--- Data to process Enclosed Below ---
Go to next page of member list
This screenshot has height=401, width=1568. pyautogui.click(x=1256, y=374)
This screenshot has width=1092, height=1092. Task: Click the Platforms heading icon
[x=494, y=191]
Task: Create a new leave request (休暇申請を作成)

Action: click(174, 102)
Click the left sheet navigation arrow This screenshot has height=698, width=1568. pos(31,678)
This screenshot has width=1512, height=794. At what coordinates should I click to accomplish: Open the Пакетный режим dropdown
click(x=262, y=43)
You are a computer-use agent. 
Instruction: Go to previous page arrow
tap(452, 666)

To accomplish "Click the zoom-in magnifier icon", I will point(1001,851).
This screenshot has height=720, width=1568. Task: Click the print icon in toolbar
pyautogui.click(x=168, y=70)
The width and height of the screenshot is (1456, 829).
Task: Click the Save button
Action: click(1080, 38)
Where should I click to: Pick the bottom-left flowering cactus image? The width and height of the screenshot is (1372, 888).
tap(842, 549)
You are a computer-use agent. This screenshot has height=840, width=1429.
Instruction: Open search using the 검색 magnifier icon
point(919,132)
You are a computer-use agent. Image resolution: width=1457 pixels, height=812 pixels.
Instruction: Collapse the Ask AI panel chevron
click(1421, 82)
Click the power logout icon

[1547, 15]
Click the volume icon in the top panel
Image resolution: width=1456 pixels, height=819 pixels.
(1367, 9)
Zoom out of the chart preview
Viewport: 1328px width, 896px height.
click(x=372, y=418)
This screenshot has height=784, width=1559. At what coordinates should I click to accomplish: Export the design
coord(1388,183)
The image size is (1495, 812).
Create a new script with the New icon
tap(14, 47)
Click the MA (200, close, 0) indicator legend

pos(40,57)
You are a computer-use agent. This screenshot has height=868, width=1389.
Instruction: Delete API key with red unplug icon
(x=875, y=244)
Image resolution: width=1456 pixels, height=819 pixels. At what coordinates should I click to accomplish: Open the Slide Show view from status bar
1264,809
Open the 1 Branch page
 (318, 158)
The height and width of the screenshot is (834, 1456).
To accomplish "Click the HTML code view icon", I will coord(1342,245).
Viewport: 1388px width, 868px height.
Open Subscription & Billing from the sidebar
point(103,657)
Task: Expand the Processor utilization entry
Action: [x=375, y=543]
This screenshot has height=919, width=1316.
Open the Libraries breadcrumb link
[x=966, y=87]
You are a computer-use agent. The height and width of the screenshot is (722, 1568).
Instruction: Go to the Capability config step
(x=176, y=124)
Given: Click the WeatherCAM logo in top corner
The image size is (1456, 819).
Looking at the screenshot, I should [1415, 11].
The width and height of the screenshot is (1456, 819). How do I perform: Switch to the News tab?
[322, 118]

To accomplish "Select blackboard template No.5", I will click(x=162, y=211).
--- End of Enclosed Data to process ---
* Work instruction: Reproduce the entries exactly. Every word has to stay the same.

* Task output:
Go to next page of member list
This screenshot has height=401, width=1568. pyautogui.click(x=1256, y=374)
This screenshot has width=1092, height=1092. Task: Click the Platforms heading icon
[x=494, y=191]
Task: Create a new leave request (休暇申請を作成)

Action: click(174, 102)
Click the left sheet navigation arrow This screenshot has height=698, width=1568. pos(31,678)
This screenshot has width=1512, height=794. At what coordinates should I click to accomplish: Open the Пакетный режим dropdown
click(x=262, y=43)
You are a computer-use agent. 
Instruction: Go to previous page arrow
tap(452, 666)

To accomplish "Click the zoom-in magnifier icon", I will point(1001,851).
This screenshot has height=720, width=1568. Task: Click the print icon in toolbar
pyautogui.click(x=168, y=70)
The width and height of the screenshot is (1456, 829).
Task: Click the Save button
Action: click(1080, 38)
Where should I click to: Pick the bottom-left flowering cactus image? The width and height of the screenshot is (1372, 888).
tap(842, 549)
You are a computer-use agent. This screenshot has height=840, width=1429.
Instruction: Open search using the 검색 magnifier icon
point(919,132)
You are a computer-use agent. Image resolution: width=1457 pixels, height=812 pixels.
Instruction: Collapse the Ask AI panel chevron
click(1421, 82)
Click the power logout icon

[1547, 15]
Click the volume icon in the top panel
Image resolution: width=1456 pixels, height=819 pixels.
(1367, 9)
Zoom out of the chart preview
Viewport: 1328px width, 896px height.
click(x=372, y=418)
This screenshot has height=784, width=1559. At what coordinates should I click to accomplish: Export the design
coord(1388,183)
The image size is (1495, 812).
Create a new script with the New icon
tap(14, 47)
Click the MA (200, close, 0) indicator legend

pos(40,57)
You are a computer-use agent. This screenshot has height=868, width=1389.
Instruction: Delete API key with red unplug icon
(x=875, y=244)
Image resolution: width=1456 pixels, height=819 pixels. At what coordinates should I click to accomplish: Open the Slide Show view from status bar
1264,809
Open the 1 Branch page
 (318, 158)
The height and width of the screenshot is (834, 1456).
To accomplish "Click the HTML code view icon", I will coord(1342,245).
Viewport: 1388px width, 868px height.
Open Subscription & Billing from the sidebar
point(103,657)
Task: Expand the Processor utilization entry
Action: [x=375, y=543]
This screenshot has height=919, width=1316.
Open the Libraries breadcrumb link
[x=966, y=87]
You are a computer-use agent. The height and width of the screenshot is (722, 1568).
Instruction: Go to the Capability config step
(x=176, y=124)
Given: Click the WeatherCAM logo in top corner
The image size is (1456, 819).
Looking at the screenshot, I should [1415, 11].
The width and height of the screenshot is (1456, 819). How do I perform: Switch to the News tab?
[322, 118]

To accomplish "Select blackboard template No.5", I will click(x=162, y=211).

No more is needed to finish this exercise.